Sedangkan faktor Israel berkaitan erat dengan kuatnya lobi Yahudi dalam politik
domestik AS. Oleh sebab itu, apapun yang diperbuat Israel tidak akan ditentang
AS. Bahkan AS akan menentang setiap usaha menghukum pelanggaran yang dilakukan
Israel terhadap norma-norma hubungan internasional.
Latar
Belakang Perang Teluk III
Rencana AS untuk
menyingkirkan Saddam Hussein yang dianggap sebagai ancaman telah muncul jauh
sebelum Perang Teluk III terjadi. Gagasan untuk menyingkirkan Saddam paling
tidak sudah mulai mengemuka tahun 1992 dan kemudian dipertegas pada tahun 1997
dengan dibentuknya Project for the New American Century (PNAC) oleh
kelompok neokonservatif atau hawkish.[5] Hawkish adalah
sebuah istilah tidak resmi yang digunakan untuk menggambarkan para pemimpin
politik yang memiliki kecenderungan militeristik atau pro-perang.
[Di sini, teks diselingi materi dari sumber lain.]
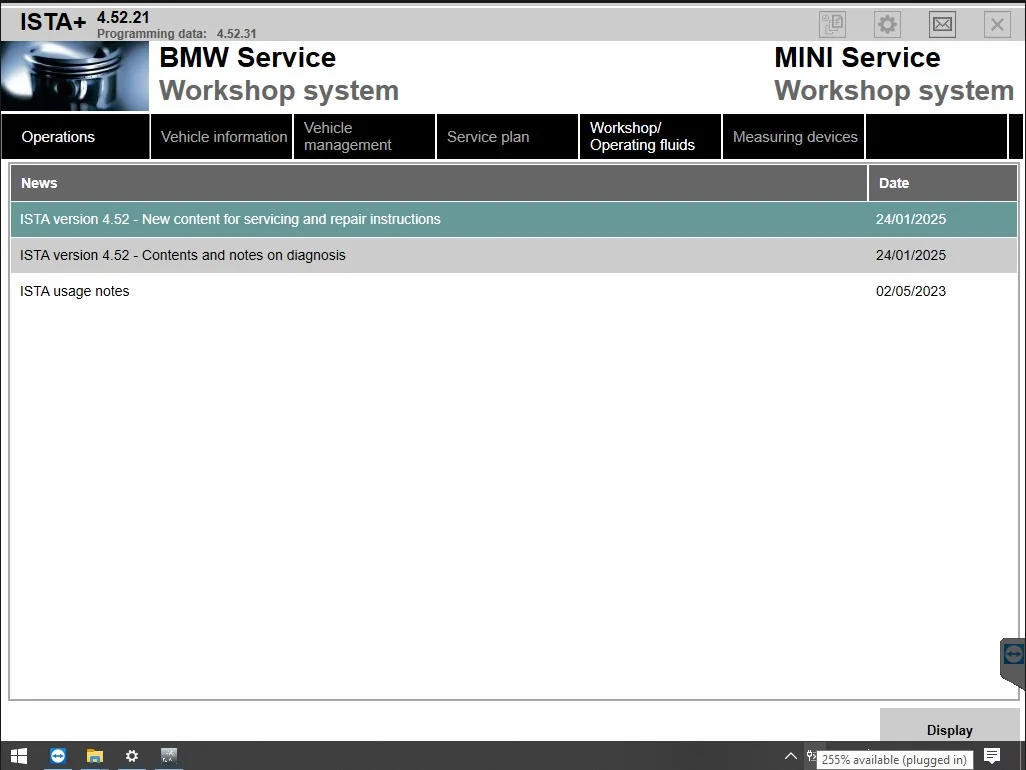Open the notification Action Center icon
1026x770 pixels.
click(992, 755)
Para politik
hawkish seringkali menganjurkan posisi kebijakan luar negeri agresif dan tidak
canggung menggunakan konflik militer untuk menyelesaikan perselisihan. Dan
merekalah yang sejak awal selalu memprovokasi pemerintah AS untuk menyerang
Irak dan menyingkirkan Saddam Hussein.[6]
Tragedi
11 September 2001
merupakan titik awal
kebijakan baru, baik kebijakan luar
negeri maupun pertahanan
AS. Inilah yang kemudian menjadi alasan AS untuk meyerang Irak setelah
sebelumnya menyerang Afganistan. Pemerintah Bush memvonis bahwa Irak terlibat
dalam serangan teroris pada tanggal 11 September 2001 itu. Bahkan Donald
Rumsfeld menyatakan bahwa Pentagon dan CIA mempunyai bukti yang mengaitkan Irak
dengan Al Qaeda. Namun Rumsfeld menolak untuk membeberkan bukti yang menjadi
dasar pernyataannya itu. Belakangan baru terungkap bahwa bukti-bukti itu tidak
ada.[7]
Selain keterlibatan dengan teroris,
Presiden Bush melalui pidato tahunannya yang dikenal dengan pidato ”state of
the union” pada 29 Januari 2002 mengeluarkan isu bahwa Irak memiliki
senjata pemusnah massal. Itu semua dilakukan Bush untuk menggiring rakyatnya
dan masyarakat dunia agar mau mendukung niatnya untuk menyerang Irak.[8]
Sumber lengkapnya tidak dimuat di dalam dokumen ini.